KM comes with slightly better components.

If you like upgrading (for strength, weight or simply preferred brand components), I would get the Unit and use the extra cash to upgrade. I rode my Unit as stock for 1 summer last year and few months this year, just ordered a new wheelset (stock wheels are decent, but hub is not as good although it hasn't given me any problem yet).


----------



## 4nbstd (Apr 12, 2012)

Pudmunkie said:


> I like the sliders on the unit


I've thought about other steel frame ss, but I really like sliders too.


----------



## Cotharyus (Jun 21, 2012)

There is a strong possibility I'll be upgrading components on whatever I get.
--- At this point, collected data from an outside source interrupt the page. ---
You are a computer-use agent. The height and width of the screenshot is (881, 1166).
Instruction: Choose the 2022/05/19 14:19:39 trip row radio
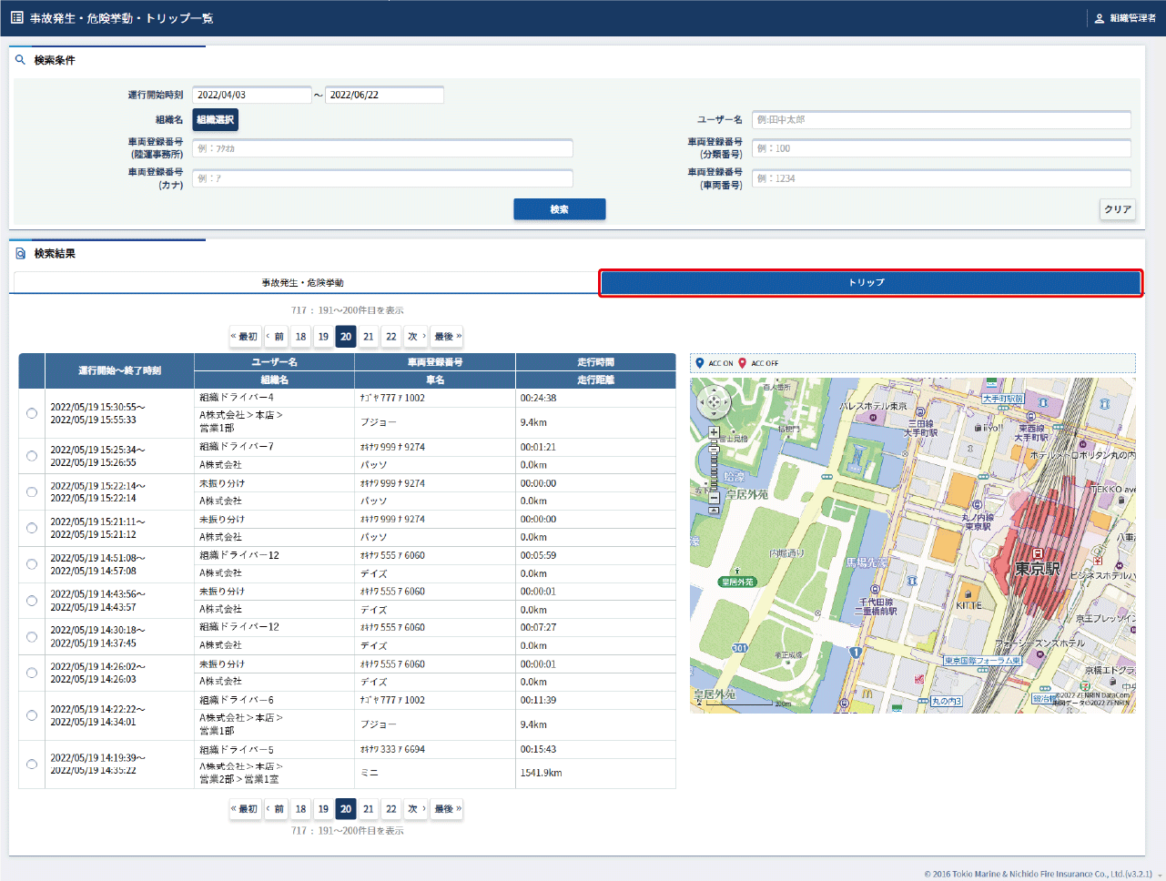pos(32,765)
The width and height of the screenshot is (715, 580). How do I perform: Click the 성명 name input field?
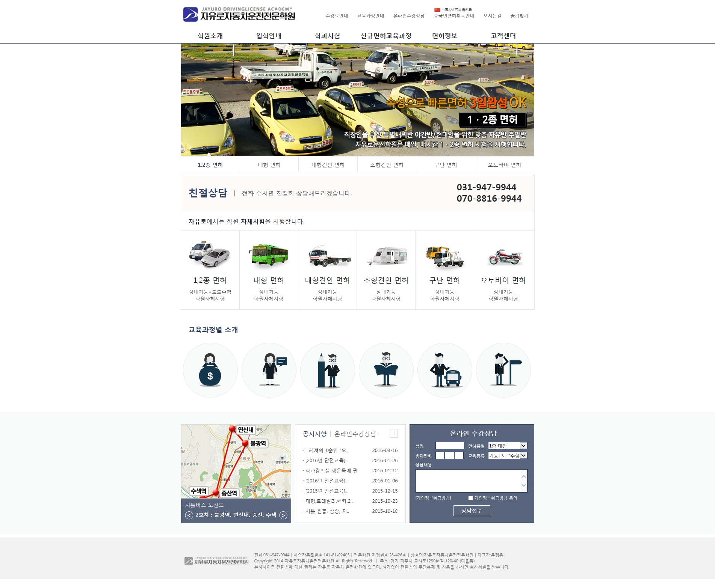(450, 446)
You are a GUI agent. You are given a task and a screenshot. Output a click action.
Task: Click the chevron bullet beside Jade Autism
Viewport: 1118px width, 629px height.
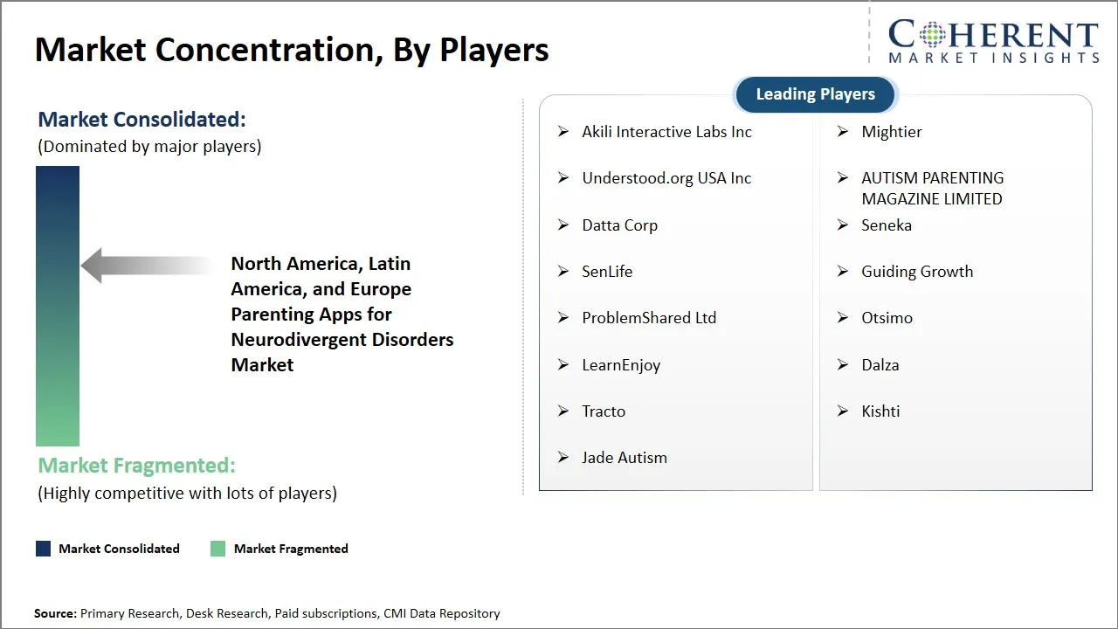click(563, 457)
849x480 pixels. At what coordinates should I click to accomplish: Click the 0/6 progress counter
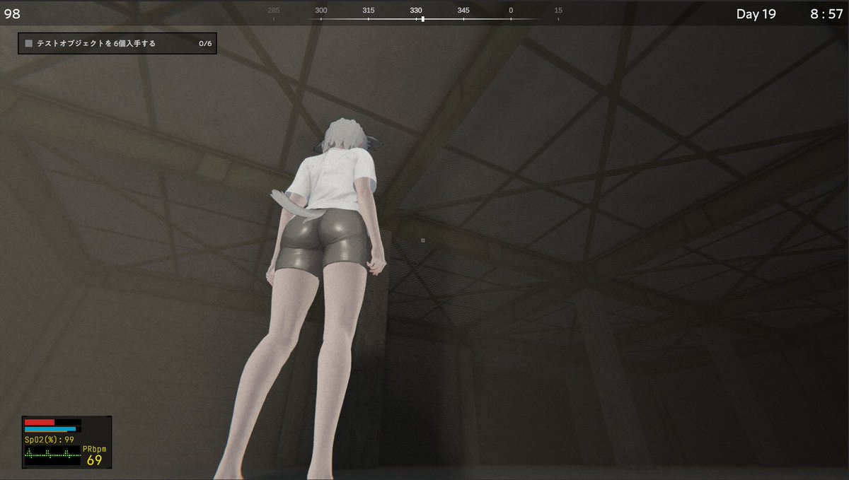[x=204, y=43]
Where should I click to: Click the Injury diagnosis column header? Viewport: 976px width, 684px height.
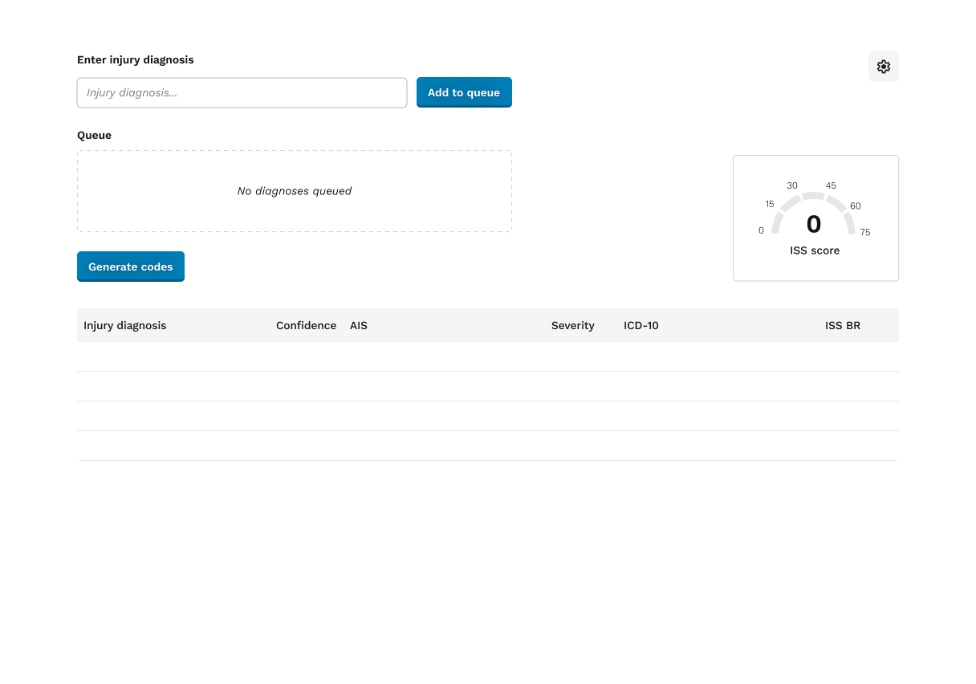125,325

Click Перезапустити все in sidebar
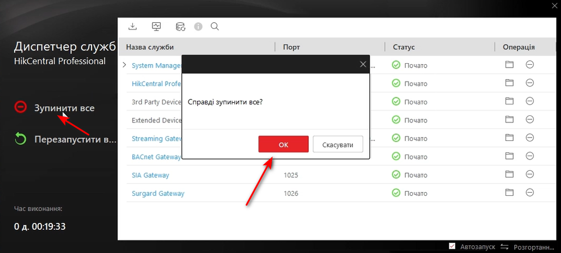point(75,139)
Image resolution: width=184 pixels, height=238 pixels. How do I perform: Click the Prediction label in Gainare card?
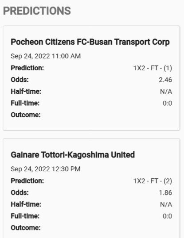click(x=27, y=181)
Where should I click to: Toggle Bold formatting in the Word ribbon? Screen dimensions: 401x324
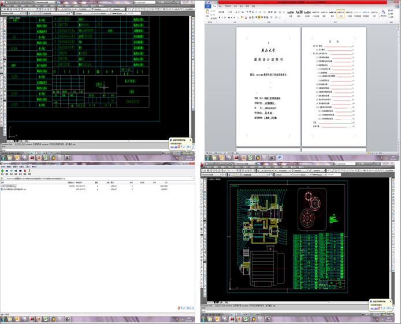[x=220, y=17]
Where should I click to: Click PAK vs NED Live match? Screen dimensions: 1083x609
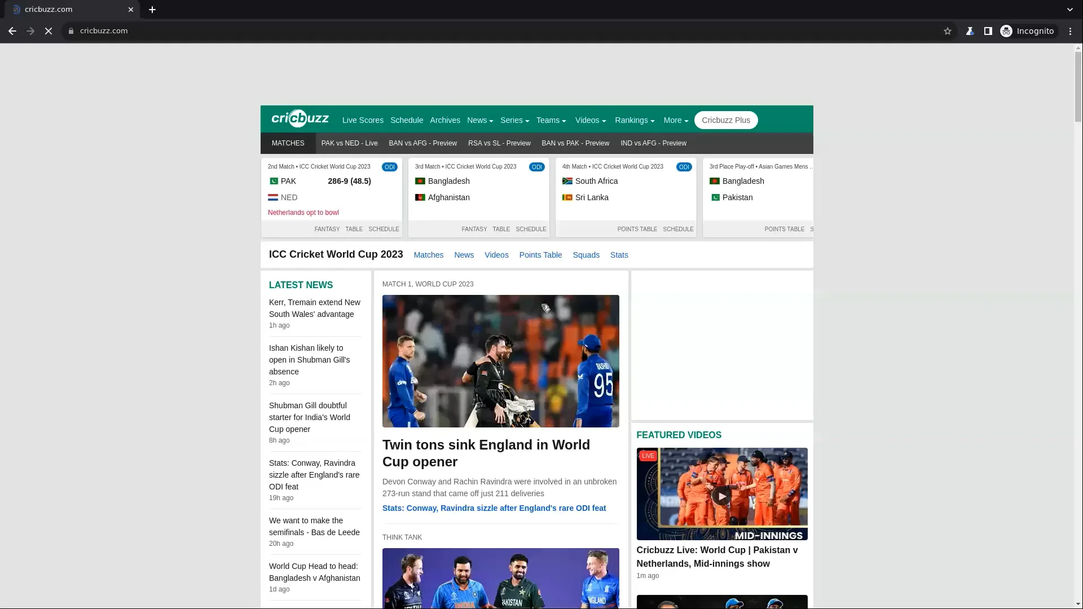point(350,143)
I do like the sliders on the Unit, but ultimately, I want the quality of ride to be the main influence in determining which frame to go for. Since the ceiling for price on this purchase was initially set at $1500, neither of these bikes is going to push that, and frankly both of them are low enough that my first upgrade to which ever is going to be a stans tubeless kit.

What about tire clearance on the the Unit? Is it going to clear a 2.4 tire?


----------



## Pudmunkie (Mar 11, 2012)

That might be tough. From what I recall the back end is pretty compact. Depending on gear choices and desired tension, things could interfere


----------



## El Train (Apr 21, 2007)

I am in the same boat with these two bikes. Test rode a Unit and it felt quite fine coming off my rigid 26er. I think either is a fine bike. I have heard a complaint about the "mud collector" design on the chainstay yoke on the Unit...but I like the Unit's sliders better than the KM slots. The KM has a steeper head angle and shorter wheelbase also. Another factor is there are many more size options for the Unit than the KM. Not sure which size you are looking at, but I like a 24" effective top tube, and the 19" Unit is right on. The 18" and 20" KM's are on either side of that. That in itself is enough to sway me towards the Unit.


----------



## Cotharyus (Jun 21, 2012)

I would likely be going for a 22" with either bike without being able to ride one first.

Can you elaborate a little on the "mud collector" on the unit? I've been unable to find any really good pictures of the Unit other than the ones on the Kona web site, and they aren't very revealing.


----------



## El Train (Apr 21, 2007)

there is a forged box section yoke for the chainstays at the BB. And it forms a little shelf. As opposed to the chainstay tubes coming right into the BB with maybe a little bridge tube just back from the BB. I will try and find a shot of it.


----------



## Flyin_W (Jun 17, 2007)

Pudmunkie said:


> That might be tough. From what I recall the back end is pretty compact. Depending on gear choices and desired tension, things could interfere


Wrong.
Running an Ardent 2.4 on the rear of my Unit, and got plenty of clearance with the sliders slammed forward. Flow rims / 34x17. 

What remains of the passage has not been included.